ApsaraDB / PolarDB-for-PostgreSQL

A cloud-native database based on PostgreSQL developed by Alibaba Cloud.
https://apsaradb.github.io/PolarDB-for-PostgreSQL/zh/
Apache License 2.0
2.89k stars 480 forks source link

[ERROR] Cannot use pgbench to test the performance of the cluster #109

Closed Essoz closed 3 years ago

Essoz commented 3 years ago

I am deploying the cluster on a Intel 8272CL 8 Cores 64GiB Azure VM (Standard E8s_v4) using the default configuration. The cluster has been configured according to 性能白皮书 of PolarDB for PG.

This "PQputline failed" of pgbench (the benchmark built in to PostgreSQL) frequently occurs. When I use /usr/pgsql-11/bin/pgbench -i -s 1000 to generate testing data, the generating process always fail at some point.

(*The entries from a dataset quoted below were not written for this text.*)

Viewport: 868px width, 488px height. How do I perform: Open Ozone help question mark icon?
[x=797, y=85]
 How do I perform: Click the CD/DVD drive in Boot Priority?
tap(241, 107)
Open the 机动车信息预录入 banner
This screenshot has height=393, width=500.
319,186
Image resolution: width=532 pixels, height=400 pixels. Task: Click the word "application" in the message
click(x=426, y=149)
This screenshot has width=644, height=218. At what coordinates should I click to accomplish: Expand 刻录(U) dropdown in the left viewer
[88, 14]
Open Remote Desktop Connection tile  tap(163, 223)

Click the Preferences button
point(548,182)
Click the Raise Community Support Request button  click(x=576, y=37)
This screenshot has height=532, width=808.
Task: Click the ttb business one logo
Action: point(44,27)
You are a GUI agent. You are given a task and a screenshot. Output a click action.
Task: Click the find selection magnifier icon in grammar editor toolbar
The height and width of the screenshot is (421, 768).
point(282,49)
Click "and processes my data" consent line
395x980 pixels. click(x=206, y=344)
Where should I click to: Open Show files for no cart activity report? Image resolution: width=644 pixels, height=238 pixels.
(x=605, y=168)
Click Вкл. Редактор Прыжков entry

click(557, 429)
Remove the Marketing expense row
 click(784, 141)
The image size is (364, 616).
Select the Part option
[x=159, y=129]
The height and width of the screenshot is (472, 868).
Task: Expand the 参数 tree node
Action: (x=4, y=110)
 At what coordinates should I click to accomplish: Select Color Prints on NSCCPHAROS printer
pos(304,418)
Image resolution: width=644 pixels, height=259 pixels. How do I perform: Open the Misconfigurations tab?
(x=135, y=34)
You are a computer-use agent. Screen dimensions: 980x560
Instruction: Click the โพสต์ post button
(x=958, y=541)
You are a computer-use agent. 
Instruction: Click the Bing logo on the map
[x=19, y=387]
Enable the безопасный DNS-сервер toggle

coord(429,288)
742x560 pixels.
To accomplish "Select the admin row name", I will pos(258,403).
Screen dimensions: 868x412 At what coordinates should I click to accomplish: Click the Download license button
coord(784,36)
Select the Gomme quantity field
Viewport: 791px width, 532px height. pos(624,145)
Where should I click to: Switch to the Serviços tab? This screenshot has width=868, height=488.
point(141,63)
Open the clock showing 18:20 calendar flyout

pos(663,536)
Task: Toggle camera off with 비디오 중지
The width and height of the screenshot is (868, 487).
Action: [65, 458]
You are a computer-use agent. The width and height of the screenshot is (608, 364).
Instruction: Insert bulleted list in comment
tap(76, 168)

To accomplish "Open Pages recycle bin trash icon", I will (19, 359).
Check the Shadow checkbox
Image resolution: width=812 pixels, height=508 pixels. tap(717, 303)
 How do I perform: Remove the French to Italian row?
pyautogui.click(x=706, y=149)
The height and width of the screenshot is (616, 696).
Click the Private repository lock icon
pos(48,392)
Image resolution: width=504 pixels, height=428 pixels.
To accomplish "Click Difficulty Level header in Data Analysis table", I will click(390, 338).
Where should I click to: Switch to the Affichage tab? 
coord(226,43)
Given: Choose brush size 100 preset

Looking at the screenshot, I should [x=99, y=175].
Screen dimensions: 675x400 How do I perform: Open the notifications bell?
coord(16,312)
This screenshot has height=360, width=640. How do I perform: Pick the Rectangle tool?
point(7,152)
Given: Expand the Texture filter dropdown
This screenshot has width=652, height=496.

For example, after only generating 3 percent of the data,

...
3600000 of 100000000 tuples (3%) done (elapsed 31.17 s, remaining 834.65 s)
3700000 of 100000000 tuples (3%) done (elapsed 31.41 s, remaining 817.60 s)
PQputline failed
connection to database "postgres" failed:
FATAL:  the database system is in recovery mode
connection to database "postgres" failed:
FATAL:  the database system is in recovery mode
connection to database "postgres" failed:
FATAL:  the database system is in recovery mode
connection to database "postgres" failed:
FATAL:  the database system is in recovery mode

Sometimes the problem occurs when more than 40% data has been generated. I noticed a significant difference between successful data generations and failed ones. The ones that are to fail will have their remaining time varing a lot like this.

100000 of 100000000 tuples (0%) done (elapsed 0.04 s, remaining 40.28 s)
200000 of 100000000 tuples (0%) done (elapsed 0.08 s, remaining 40.40 s)
300000 of 100000000 tuples (0%) done (elapsed 0.12 s, remaining 40.14 s)
400000 of 100000000 tuples (0%) done (elapsed 4.10 s, remaining 1021.15 s)
500000 of 100000000 tuples (0%) done (elapsed 4.31 s, remaining 857.37 s)
600000 of 100000000 tuples (0%) done (elapsed 5.55 s, remaining 919.30 s)

The remaining time might have rocketed and fallen during the generation process, whereas the successful ones will have their remaining time kind of linearly decreasing (the whole data generating process takes about 700s) (edited)

Essoz commented 3 years ago

Sorry, I made a silly mistake. Please follow testing instructions in the repo instead of in the 性能白皮书.

Anton-Shutik commented 2 years ago

@Essoz I'm getting exactly same error. It goes away if you set -s 100 or less, but it constantly fails on 1000. How did you fixed it ?

Essoz commented 2 years ago

@Essoz I'm getting exactly same error. It goes away if you set -s 100 or less, but it constantly fails on 1000. How did you fixed it ?

Though how large the scalefactor is somewhat related to the server you used. You can probably set larger scalefactor on a high performance machine with large disks.

But, The version here is different from the business version. So the profiling instructions in white-book do not apply to the version here. Instead, try to follow instructions in benchmark.md.

To put it another way, don't use scalefactor larger than 32🦥